Ich ergänze diese 9 Punkte gerne noch durch

  • Menscheln lassen – Fähigkeit den „guten Geist” in der Gruppe zu leben

Also, emotional die Gruppe zusammenhalten, also ein gutes Herz/Bauchgefühl, entstehen zu lassen.

Diese 9 Schlüsselfunktionen werden durch 4 Arbeitspräferenzen und acht Teamrollen (entsprechend den Arbeitsfunktionen) ergänzt:

Das Rad der Teamrollen

Kompetenzen

  • Entdecker – Kreativ sein, neue Dinge entdecken und auf den Weg bringen.
  • Organisatoren – Mit Struktur und Klarheit Dinge voranbringen und umsetzen
  • Controller – Dafür Sorgen, dass Vereinbarungen ein- und beibehalten werden.
  • Berater - Notwendige Fähigekeiten dem Team vermitteln und für Wissenstransfer sorgen.

“In einem Team, in dem jeder einzelne viel von dem tut, was er gern tut, erhöhen sich die Energie, die Begeisterung, das Engagement und die Motivation um ein Vielfaches – und dann entsteht ein Hochleistungs-Team.”

Konsequente Teamentwicklung nach diesem Modell bringt erstaunliche Veränderungen, unabhängig von Faktoren wie Bezahlung oder sonstigen Arbeitsbedingungen:

  • Weniger Abwesenheits- und Krankheitstage.
  • Geringere Fluktuation
  • Sachliger Umgang mit Schwierigkeiten, insgesamt Konfliktreduzierung
  • Bessere Kommunikation
  • Höhere Arbeitszufriedenheit und Produktivität.
  • Bessere Qualität der Ergebnisse

Gerade in Kombination mit anderen Methoden, können so in der Organisations- und Teamentwicklung große Entwicklungspotenziale genutzt werden.

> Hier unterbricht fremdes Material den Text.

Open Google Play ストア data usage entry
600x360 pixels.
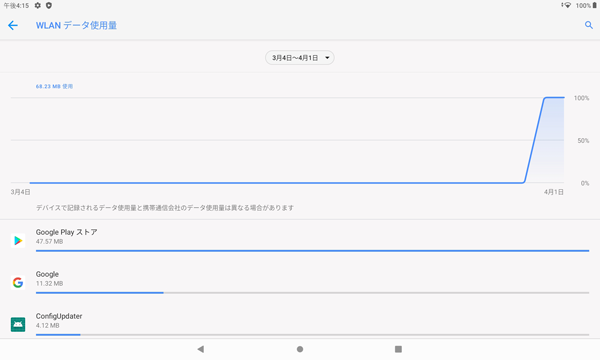click(300, 241)
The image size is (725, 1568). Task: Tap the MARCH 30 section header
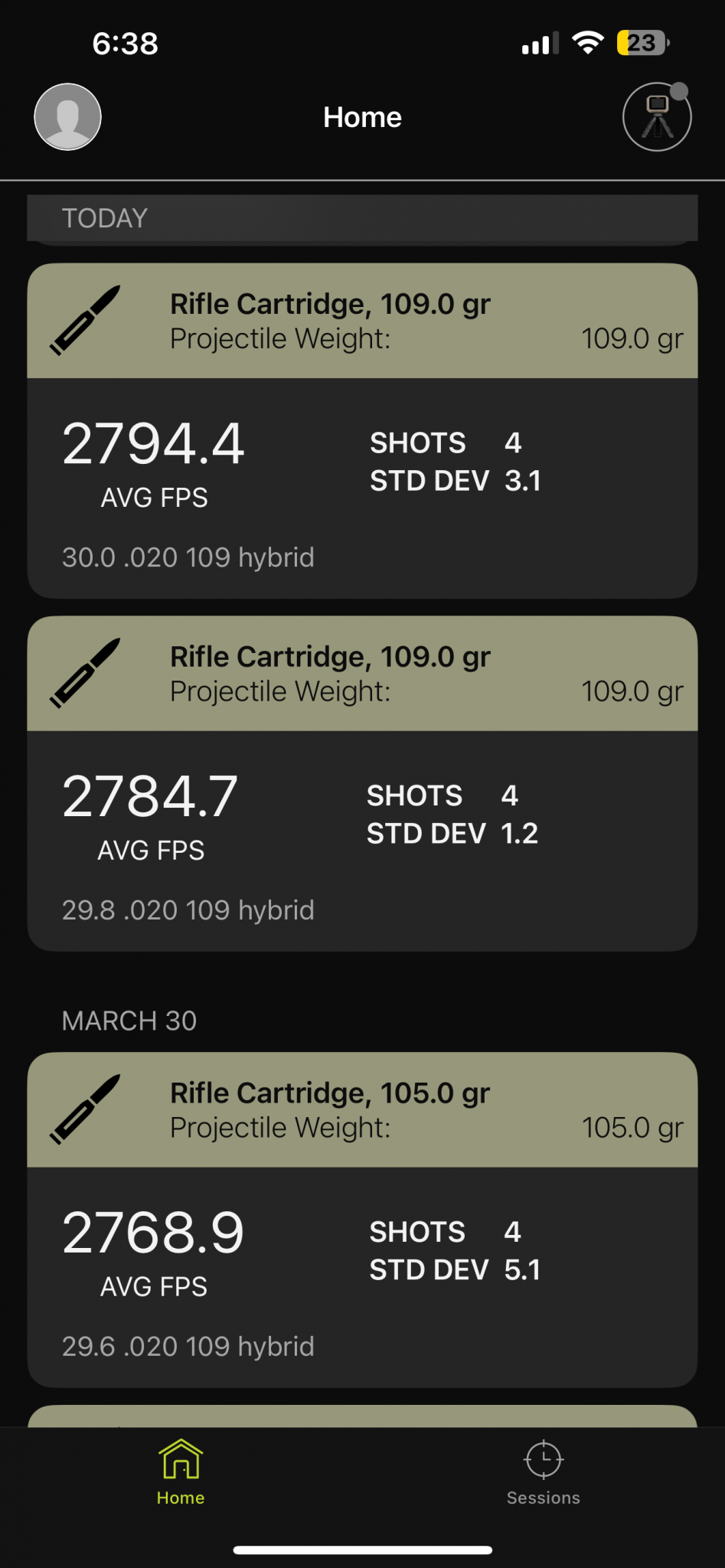click(129, 1021)
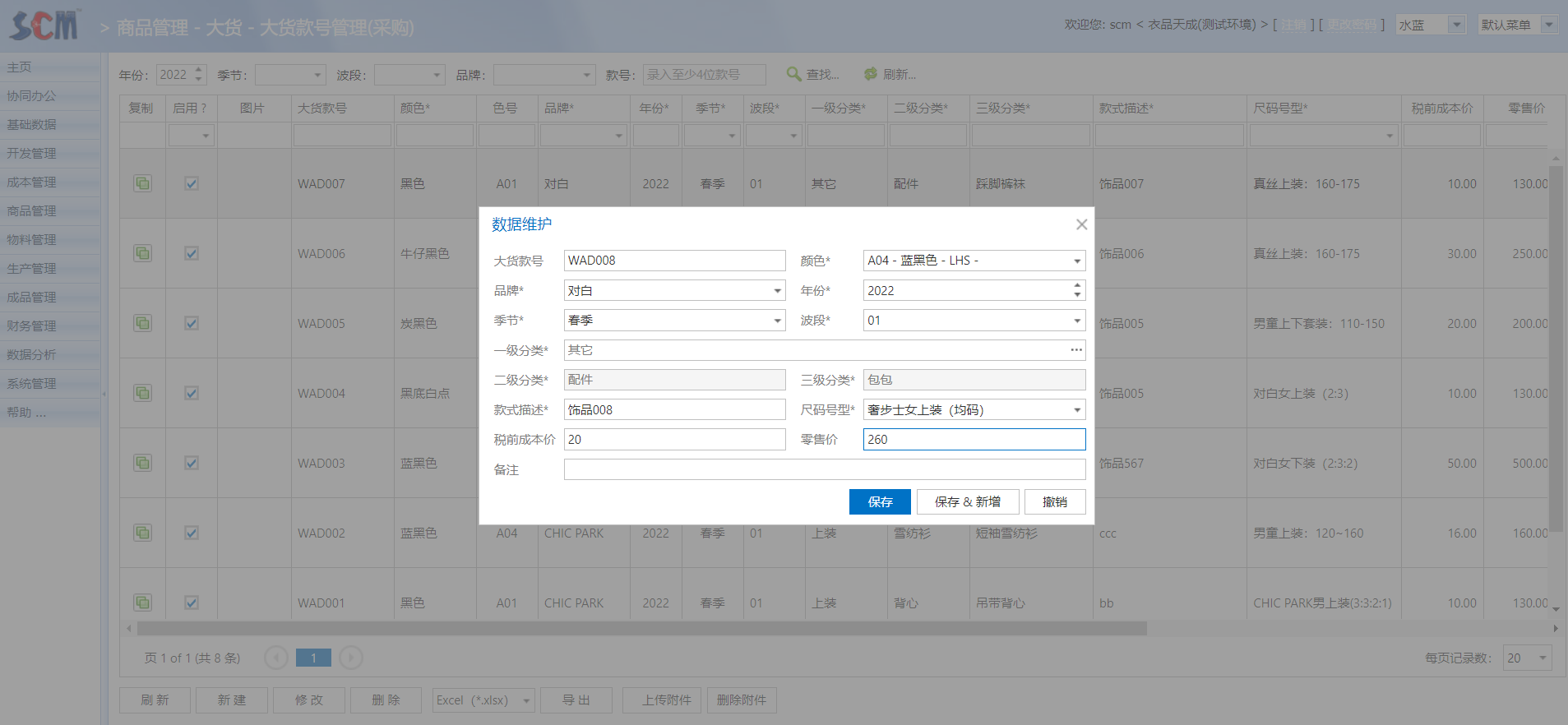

3 Reaktionen zu “Wie wird ein Team erfolgreich”

  1. Andreas Reisenbauer | 9. Juli 2007, 11:49

    @Erfolg schwächerer Mannschaften:
    Betrachtet man dieses Phänomen aus dem Blickwinkel der Systemtheorie, haben diese “Erfolge” eine klare Ursache. Ein System (Team, Abteilung, Firma etc.) wird auch mit schlechter Struktur und Organisation schlagkräftig sein. Denn die Systemmitglieder (= Mitarbeiter) bewegen sich in vertrauten Terrain. Sie wissen, dass vieles schlecht läuft. Doch Sie bleiben lieber den negativen Prozessen verhaftet, als dass sie von sich eine Änderung einleiten. Denn diese Veränderung könnte das gesamte System gefährden (Selbsterhaltungstrieb). Welche materiellen und persönlichen Ressourcen dabei “verheizt” werden, steht natürlich auf einem anderen Blatt…

  2. sigi | 9. Juli 2007, 16:38

    Interessanter Gedanke, der sicher häufig stimmt. Der „Ressourcennachbrenner” zündet oft beim Platzverweis. Ob diese Erfolge aber immer nur durch Selbsterhaltungstrieb verursacht werden, erlebe ich anders. Zum Beispiel, dass eine sehr gute Vernetzung und Verbindung Schwächen der Einzelnen ausgleichen kann.

  3. Andreas Reisenbauer | 9. Juli 2007, 17:31

    Genau, durch diese Vernetzung und Verbindung funktioniert auch das “System” Team oder Abteilung erst. Die Stärken und Schwächen des einzelnen Individuums treten erst dann hervor, wenn – meist von außen – eine Veränderung herbeigeführt wird.